Tornando alla violenza sulle donne, proviamo ad immaginare un bambino i cui genitori per debolezza di carattere, per disinteresse, per cattiva volontà, lo abbiano abituato a vincere ogni singolo capriccio prodotto nella vita infantile e adolescenziale. Si trasformerà in un adulto non abituato ad accettare un no. La sfortunata partner di un soggetto con queste caratteristiche deve avere l’intelligenza di comprendere il prima possibile che l’incapacità del compagno di accettare un no o un’idea contraria alla sua, non in linea con le sue richieste che presto diverranno pretese, la mette a rischio. Questo soggetto ha maturato la convinzione di essere invincibile, di non doversi piegare alla volontà degli altri, di avere tutti i diritti e di poter lasciare agli altri tutti i doveri. Questo soggetto è potenzialmente uno stalker e, forse, peggio, un assassino. Il modo migliore di liberarsi di un soggetto con queste caratteristiche non è quello di opporsi fieramente, ma, piuttosto, quello
di attivare comportamenti che lo spingano a mutare i suoi sentimenti e lascino a lui la scelta di uscire da quel rapporto. Le donne che hanno compreso la pericolosità del partner dovrebbero consultare un terapeuta e costruire insieme al professionista una strategia che non comprenda la contro aggressione nei confronti di un soggetto che non ha timore di spingere fino alle estreme conseguenze il proprio comportamento.
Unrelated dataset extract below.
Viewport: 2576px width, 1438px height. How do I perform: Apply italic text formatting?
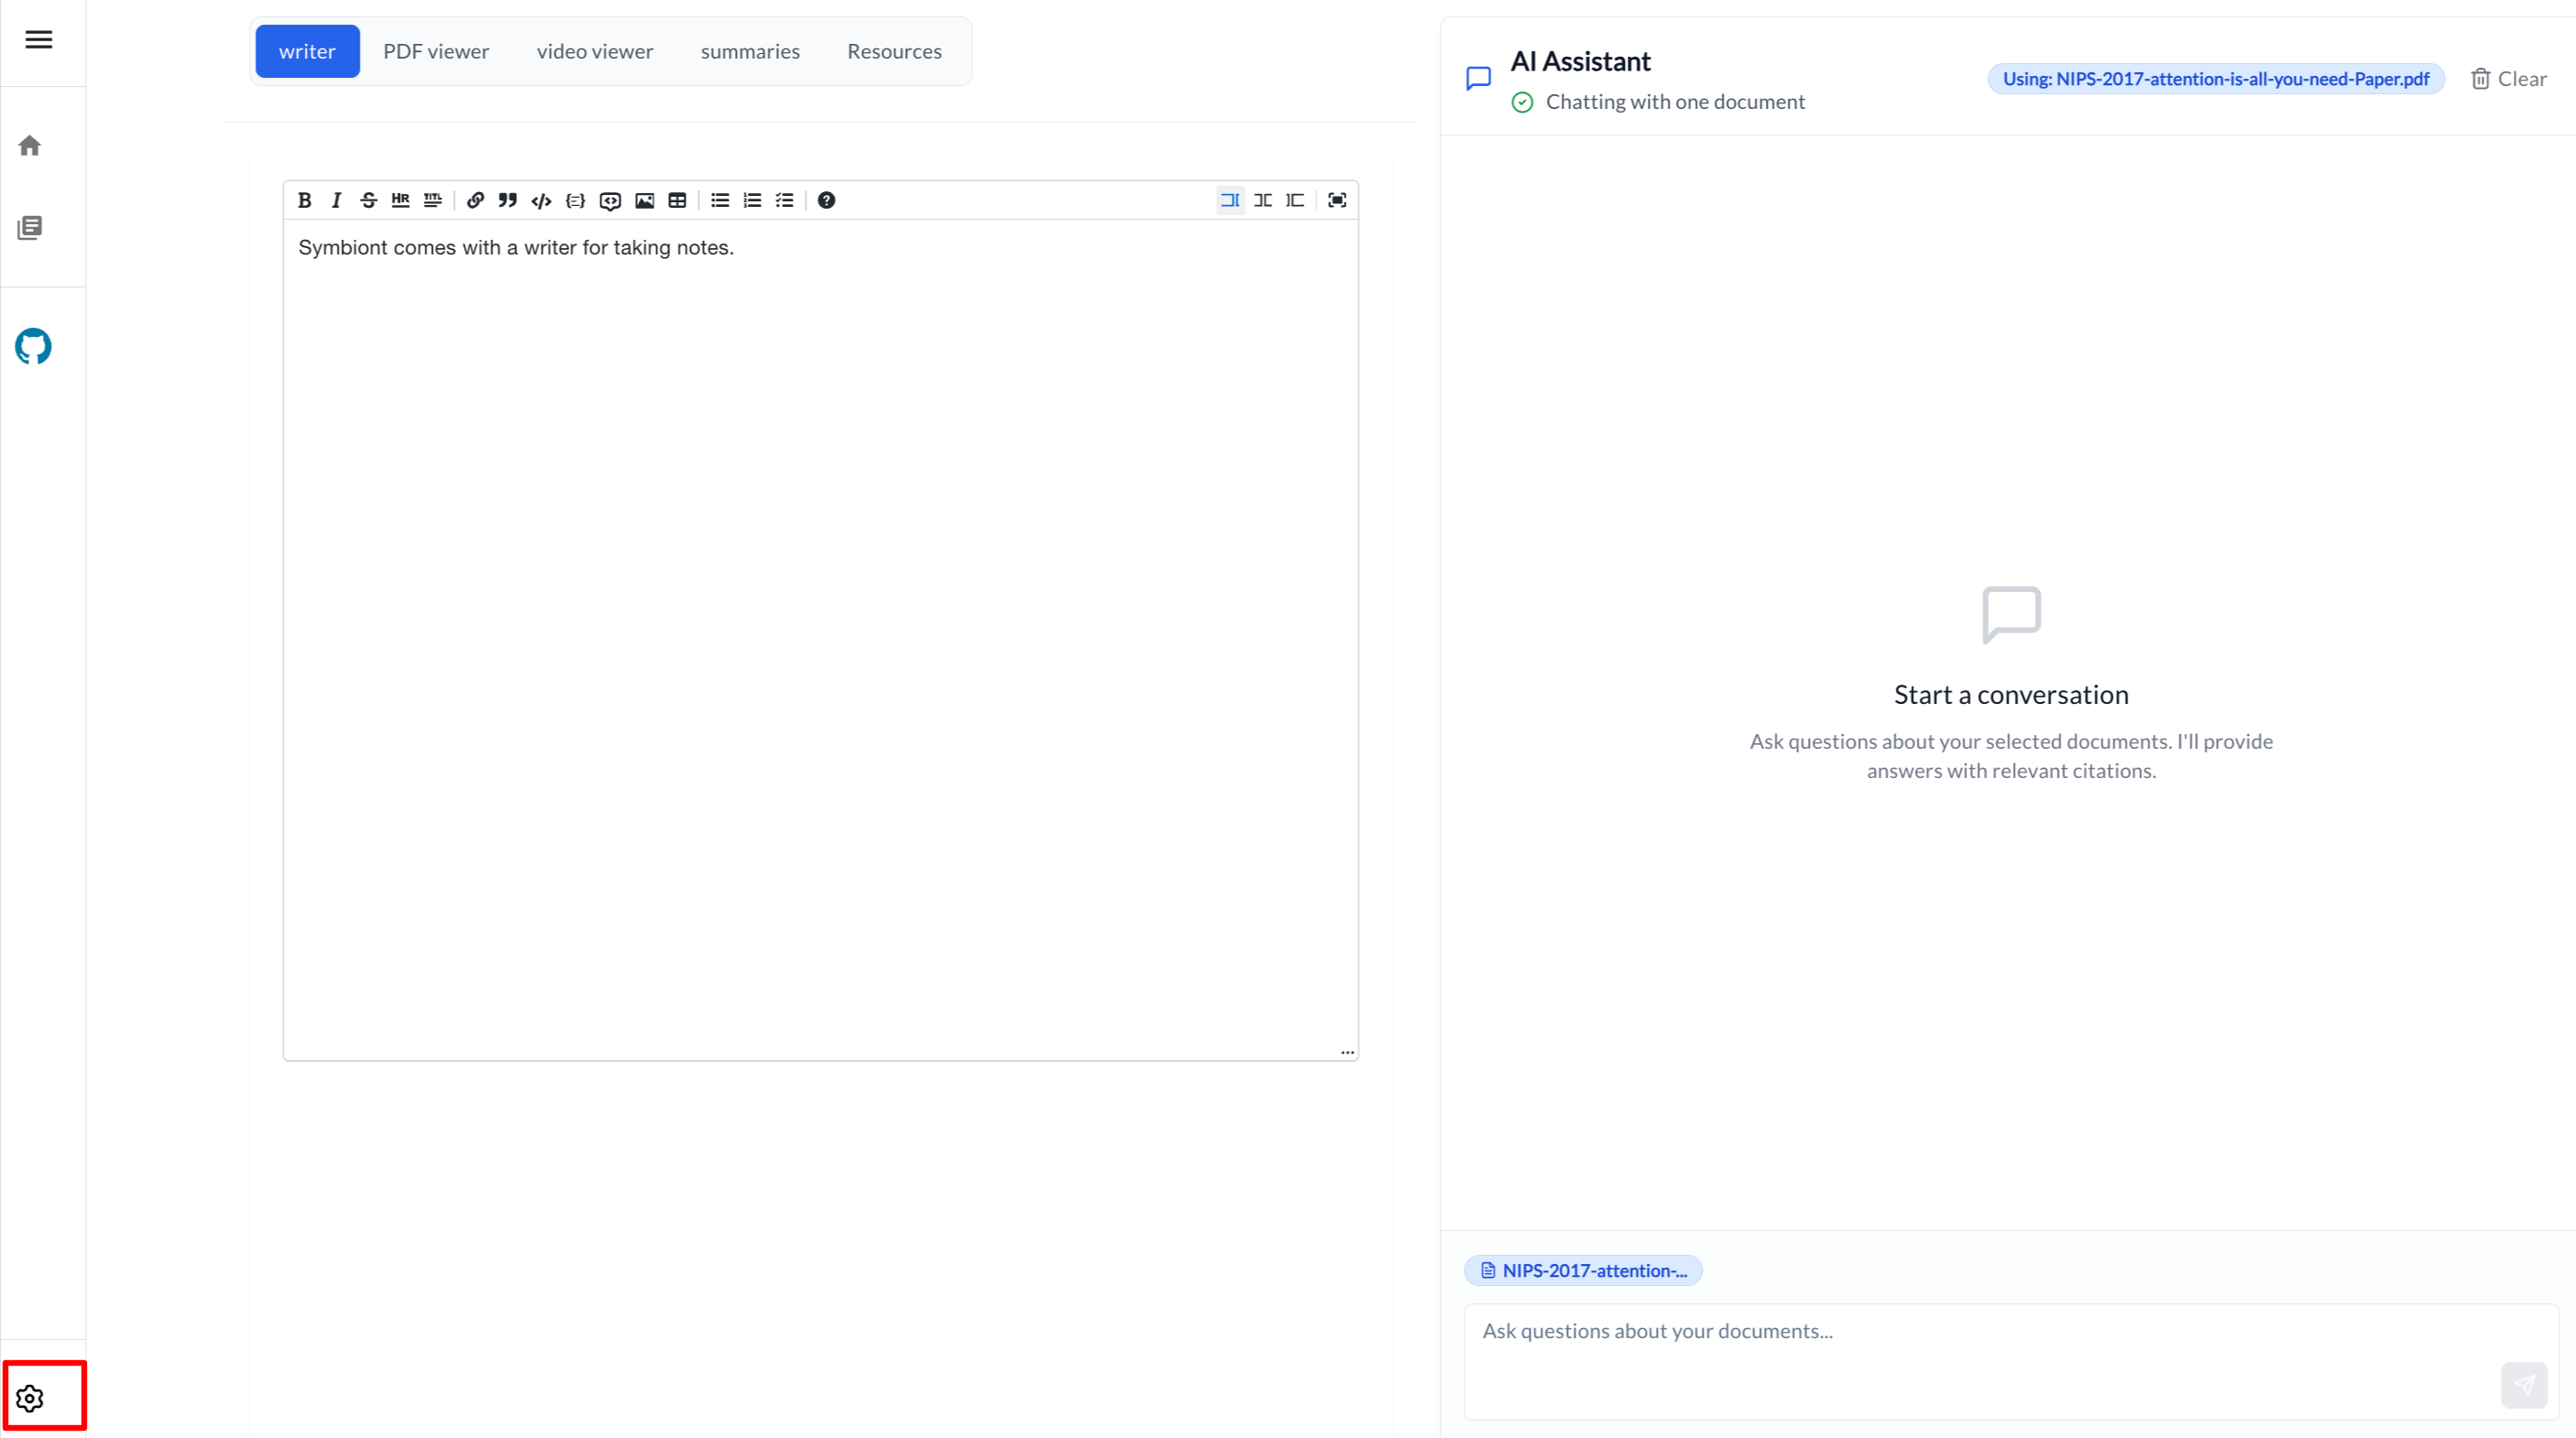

A riprova di quanto affermato cito il caso dei ragazzi affetti da autismo. Noi sappiamo che i bambini affetti da autismo sono particolarmente reattivi alla frustrazione. Eppure, questi bambini, trattati da personale specializzato e condizionati un poco alla volta ad accettare le frustrazioni inevitabili, riescono a trovare una condizione di tranquillità che consente ai genitori di gestirli con relativa facilità, migliorando in modo significativo il rapporto e l’atmosfera che si vive nell’ambiente familiare”.